The early stopping of the STEP trial, which was testing an HIV vaccine developed by Merck with the support of NIAID, led the field to another reevaluation. The mix of basic and developmentally oriented research was recalibrated back toward the former.

Then came the Thai study (RV144) "using a pox virus vector and an envelope boost, which, when you looked immunologically, had virtually none of the classical parameters that would predict protection. [Cytotoxic T lymphocytes] were nowhere to be found; neutralizing antibody, nowhere to be found," Dr. Fauci said.

But "for the first time we found a modest, weak, but real signal of prevention of acquisition," he said. "There was no doubt that the Kaplan–Meier curves were separated. We now had a weak signal upon which to build."

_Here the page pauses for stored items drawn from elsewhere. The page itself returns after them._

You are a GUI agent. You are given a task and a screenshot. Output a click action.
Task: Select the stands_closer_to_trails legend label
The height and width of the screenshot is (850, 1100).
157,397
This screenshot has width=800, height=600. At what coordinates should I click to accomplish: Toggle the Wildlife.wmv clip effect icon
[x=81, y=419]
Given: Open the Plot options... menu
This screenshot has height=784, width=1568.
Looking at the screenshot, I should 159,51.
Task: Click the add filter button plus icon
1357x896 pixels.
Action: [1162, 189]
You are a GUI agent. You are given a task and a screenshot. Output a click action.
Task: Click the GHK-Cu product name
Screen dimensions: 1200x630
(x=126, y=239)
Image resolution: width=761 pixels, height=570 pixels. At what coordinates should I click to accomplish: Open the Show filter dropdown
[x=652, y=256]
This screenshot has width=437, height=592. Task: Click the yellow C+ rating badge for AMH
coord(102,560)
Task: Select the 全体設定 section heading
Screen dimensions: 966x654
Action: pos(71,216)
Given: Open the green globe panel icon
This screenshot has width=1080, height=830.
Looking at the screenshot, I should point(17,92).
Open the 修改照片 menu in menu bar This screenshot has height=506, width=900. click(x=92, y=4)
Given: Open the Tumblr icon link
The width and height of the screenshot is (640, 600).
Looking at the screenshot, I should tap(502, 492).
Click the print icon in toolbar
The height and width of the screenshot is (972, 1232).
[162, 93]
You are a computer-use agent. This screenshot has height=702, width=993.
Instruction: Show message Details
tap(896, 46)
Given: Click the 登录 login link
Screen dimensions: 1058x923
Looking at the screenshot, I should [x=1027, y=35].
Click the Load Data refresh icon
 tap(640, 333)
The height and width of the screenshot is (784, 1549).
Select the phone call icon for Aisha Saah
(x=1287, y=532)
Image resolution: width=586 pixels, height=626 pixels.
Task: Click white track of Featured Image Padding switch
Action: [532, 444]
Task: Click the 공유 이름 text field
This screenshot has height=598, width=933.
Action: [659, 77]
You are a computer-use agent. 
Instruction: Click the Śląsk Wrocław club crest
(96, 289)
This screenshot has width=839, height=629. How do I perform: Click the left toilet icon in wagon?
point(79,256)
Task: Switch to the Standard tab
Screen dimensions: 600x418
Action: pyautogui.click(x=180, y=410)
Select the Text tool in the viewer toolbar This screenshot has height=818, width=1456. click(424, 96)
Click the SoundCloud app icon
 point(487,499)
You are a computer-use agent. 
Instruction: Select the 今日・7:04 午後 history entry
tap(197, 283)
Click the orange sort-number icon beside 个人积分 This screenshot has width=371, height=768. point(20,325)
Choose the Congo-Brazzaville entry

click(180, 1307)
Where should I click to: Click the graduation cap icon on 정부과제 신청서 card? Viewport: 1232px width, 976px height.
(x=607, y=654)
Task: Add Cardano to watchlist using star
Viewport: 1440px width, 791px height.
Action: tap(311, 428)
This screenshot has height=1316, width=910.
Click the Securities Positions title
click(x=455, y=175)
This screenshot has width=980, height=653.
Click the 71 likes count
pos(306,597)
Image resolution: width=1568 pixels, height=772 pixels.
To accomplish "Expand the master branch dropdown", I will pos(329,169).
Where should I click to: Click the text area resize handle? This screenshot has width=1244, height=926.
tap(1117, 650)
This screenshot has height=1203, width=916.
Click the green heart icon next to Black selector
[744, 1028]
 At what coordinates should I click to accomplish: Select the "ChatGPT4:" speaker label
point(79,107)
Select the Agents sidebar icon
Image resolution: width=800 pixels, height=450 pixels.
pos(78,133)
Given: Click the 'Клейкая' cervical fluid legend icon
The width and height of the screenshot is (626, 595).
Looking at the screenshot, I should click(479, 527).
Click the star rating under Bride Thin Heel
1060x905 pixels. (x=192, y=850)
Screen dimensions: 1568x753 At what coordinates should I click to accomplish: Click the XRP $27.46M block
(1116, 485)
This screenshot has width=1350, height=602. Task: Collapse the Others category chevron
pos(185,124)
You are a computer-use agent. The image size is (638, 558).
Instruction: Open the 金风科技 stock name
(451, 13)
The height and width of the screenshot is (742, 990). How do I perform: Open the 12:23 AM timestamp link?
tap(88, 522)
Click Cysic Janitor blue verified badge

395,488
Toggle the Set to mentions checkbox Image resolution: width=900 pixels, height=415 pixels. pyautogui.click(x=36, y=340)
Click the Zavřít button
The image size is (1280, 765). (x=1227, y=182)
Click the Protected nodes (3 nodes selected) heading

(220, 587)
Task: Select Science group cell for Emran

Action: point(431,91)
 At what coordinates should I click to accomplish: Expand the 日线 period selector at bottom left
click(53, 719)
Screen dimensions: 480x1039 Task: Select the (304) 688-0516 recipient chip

The fact that the vaccine had no effect on the viral load of those who became infected confounded the expectations of many, but not Dr. Fauci.

"I think it argues for the dichotomy of effect on acquisition vs the control of chronic viral infection. It is telling us something that perhaps we should have realized a long time ago — an immune response that protects against acquisition might be quite different from the immune response that actually controls chronic virus replication."

"What we have now is a whole new way of looking at things. . . . We really know what is going on and what is needed."

He sees the way forward as building on the empiricism of the RV144 trial while, at the same time, pursuing the fundamental issues of basic research.

Dr. Fauci is not sure that it will be possible to isolate correlates of protection from acquisition from the small number of infections in the Thai trial, "but it certainly will tell us what they are not. And what they aren't is 750 ELISPOTS on an assay. What they aren't is broadly cross-reacting neutralizing antibodies. . . . It may be that they are important, but they are not a requirement."

Different Virus

"As scary and dangerous as HIV infection is, it is a very inefficiently transmitted infection. One of the reasons is that there is a bottleneck to transmission." It has become apparent that "the transmitting virus might be quite different from the chronic replicating virus."

The transmitting virus appears to have a unique hypoglycosylated molecular signature that, surprisingly, appears to be easier to neutralize than variants found later in infection. However, once infection is established, the virus rapidly diversifies with conformational changes and the addition of glycands that can shield antibody binding sites, and the virus evades immune control.

Dr. Fauci pointed to the work of Dennis Burton, showing that "when looking at acquisition, you really need low levels of neutralizing antibody, much lower than you would have predicted" from the study of established infections. "There is a direct correlation between the ease of neutralization of a transmitting virus [and] the virus that has been replicating for years."

He added that "as the quasi-species develops, the virus diverges. The further you are from infection, the more divergent the virus is; the closer you are to the initial infection, the more homogeneous the virus is."

"Once the virus robustly replicates and gets into the lymphoid tissue, for all practical purposes, the ballgame is over for a vaccine. No matter what we do, you don't eradicate the virus. . . . The focus really needs to be on blocking acquisition. That is the end game."

It is why he is focusing on very early events, far earlier than the adaptive immune system is capable of reacting to.

Dr. Fauci indicated that, taken together, the cytotoxic T lymphocyte response will play, at best, a small role in future research toward a preventive vaccine. It might have some role in immunotherapy for HIV disease, but his comments on the effectiveness, tolerability, and cost of available small-molecule drugs create a high bar in moving HIV immunotherapy from basic research into regular clinical practice.

Dr. Fauci has disclosed no relevant financial relationships.

National Foundation for Infectious Diseases (NFID) 13th Annual Conference on Vaccine Research: Session 8. Presented April 27, 2010.